67 A intervenção médica não significa, necessariamente, que as mães não se sintam culpadas pelos comportamentos de seus filhos, mesmo que elas próprias defendam a narrativa ‘cérebro-culpa’. Na verdade, como as mães tentam traduzir um entendimento biomédico da PHDA nas suas experiências relacionais com seus filhos, o sentimento de culpa é reconstituído em vez de abolido (Singh, 2004), tal como no exemplo que se segue:
“(…) perguntei muitas vezes se a culpa não tinha sido minha… (…). Eu acho que já me deixei de culpar pela situação do André. Acho que não vem da educação que nós damos ao André porque realmente nós sempre pensámos que nós é que estávamos a errar, mas acho que não. É do próprio cérebro do André, não tivemos culpa”. (Alice, mãe do André)
Quando esta mãe diz “é do próprio cérebro do André, não tivemos culpa” sugere que ninguém seja culpado pela doença e ninguém deve ser responsabilizado por tal situação.

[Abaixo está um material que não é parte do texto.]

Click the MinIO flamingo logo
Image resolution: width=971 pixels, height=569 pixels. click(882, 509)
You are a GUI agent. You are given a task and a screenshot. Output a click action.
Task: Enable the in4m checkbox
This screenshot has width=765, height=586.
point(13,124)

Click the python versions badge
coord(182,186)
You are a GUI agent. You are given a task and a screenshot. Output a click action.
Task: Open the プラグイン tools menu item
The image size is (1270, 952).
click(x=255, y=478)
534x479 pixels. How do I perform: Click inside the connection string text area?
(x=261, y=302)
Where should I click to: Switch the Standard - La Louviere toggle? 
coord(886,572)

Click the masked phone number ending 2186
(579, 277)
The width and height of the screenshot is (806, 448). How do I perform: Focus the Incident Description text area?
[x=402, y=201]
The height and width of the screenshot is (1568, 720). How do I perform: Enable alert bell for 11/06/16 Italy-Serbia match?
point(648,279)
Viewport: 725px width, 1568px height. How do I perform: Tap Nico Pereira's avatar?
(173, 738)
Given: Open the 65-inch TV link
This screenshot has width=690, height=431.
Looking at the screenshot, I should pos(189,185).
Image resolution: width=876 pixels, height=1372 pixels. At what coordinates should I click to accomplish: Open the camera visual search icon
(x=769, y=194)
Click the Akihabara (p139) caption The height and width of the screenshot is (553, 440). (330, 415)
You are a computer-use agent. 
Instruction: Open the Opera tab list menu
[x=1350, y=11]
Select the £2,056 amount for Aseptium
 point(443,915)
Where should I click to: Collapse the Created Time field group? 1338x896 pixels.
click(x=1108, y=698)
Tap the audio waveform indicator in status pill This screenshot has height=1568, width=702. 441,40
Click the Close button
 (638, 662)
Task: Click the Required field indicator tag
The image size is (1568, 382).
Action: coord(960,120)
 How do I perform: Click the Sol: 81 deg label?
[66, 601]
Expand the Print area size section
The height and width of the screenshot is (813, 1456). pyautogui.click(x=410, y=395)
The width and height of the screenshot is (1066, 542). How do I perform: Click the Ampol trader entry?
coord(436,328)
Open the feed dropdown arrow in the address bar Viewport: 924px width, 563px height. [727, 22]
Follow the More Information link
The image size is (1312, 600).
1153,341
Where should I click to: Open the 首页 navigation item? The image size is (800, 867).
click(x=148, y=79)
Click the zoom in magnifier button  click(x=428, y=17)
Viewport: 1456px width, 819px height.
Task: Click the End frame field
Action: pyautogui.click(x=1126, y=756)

Neste caso, esta mãe possuía um sentimento de culpa que foi amenizado pela narrativa ‘cérebro-culpa’ (Singh, 2004), deixando de se sentir responsável pela doença e condição do seu filho. Neste caso, a colocação do rótulo de doença, e muito particularmente a atribuição de sua etiologia a causas genéticas, funciona no sentido do descrito por Parsons (1951), no seu conceito de sick role, já que o indivíduo, e neste caso, os pais, não são culpabilizados por o filho possuir uma doença, tendo seguido o percurso socialmente esperado no processo – a procura de tratamento médico.
A classificação da PHDA como uma patologia, aliada ao facto de existir um método de tratamento farmacológico que possibilita diminuir os sintomas de hiperatividade e o défice de concentração, coloca os progenitores numa quase exigência de resolver medicamente o problema do seu filho, o que socialmente é o esperado.
Na sua obra Conrad (2006), descreve a maneira pela qual os pais são absolvidos no processo de etiquetagem das crianças. Ele argumenta que a atribuição de um rótulo reconhecido medicamente tanto pode dar acesso a uma gama de recursos como também pode fazer algo para reduzir a culpa que muitas vezes se atribui a ter filhos considerados difíceis pela escola. A ideia de que pode haver uma razão biológica para o comportamento da criança remove a culpa dos pais que enfrentam a pressão social e institucional para alocar responsabilidades. Apesar de o sentimento de culpa ser o discurso maioritário nas entrevistas, também houve quem não se sentisse responsável pela doença do(a) filho(a), tal como no exemplo destes testemunhos:
“Não tenho de me sentir culpada de nada. Não tenho culpa, não é!? Isso não”. (Juliana, mãe
da Joana)
“(…) não tenho de me sentir culpada. Não tenho motivos para me sentir culpada! Ele foi uma criança desejada, veio porque a gente quis, aceitamo-lo como ele é!” (Graça, mãe do
Em todos os discursos, havendo ou não sentimento de culpa das mães pela condição do seu filho, as mães fizeram questão de mencionar que ser hiperativo é uma realidade e ‘mal- educado’, outra. Talvez tenham sentido a necessidade de se afirmar como ‘boas mães’ e que a questão não está no tipo de educação que lhes dão, mas sim num ‘problema’ comportamental pelo qual estão a passar e que vai ser ultrapassado com a idade. Para Brzozowski e Caponi (2009:1183), se há dúvidas quanto ao problema da criança, se ela é doente ou não, se seus maus comportamentos derivam de “falta de educação” ou de uma patologia, essas são sanadas quando ocorre a consulta médica.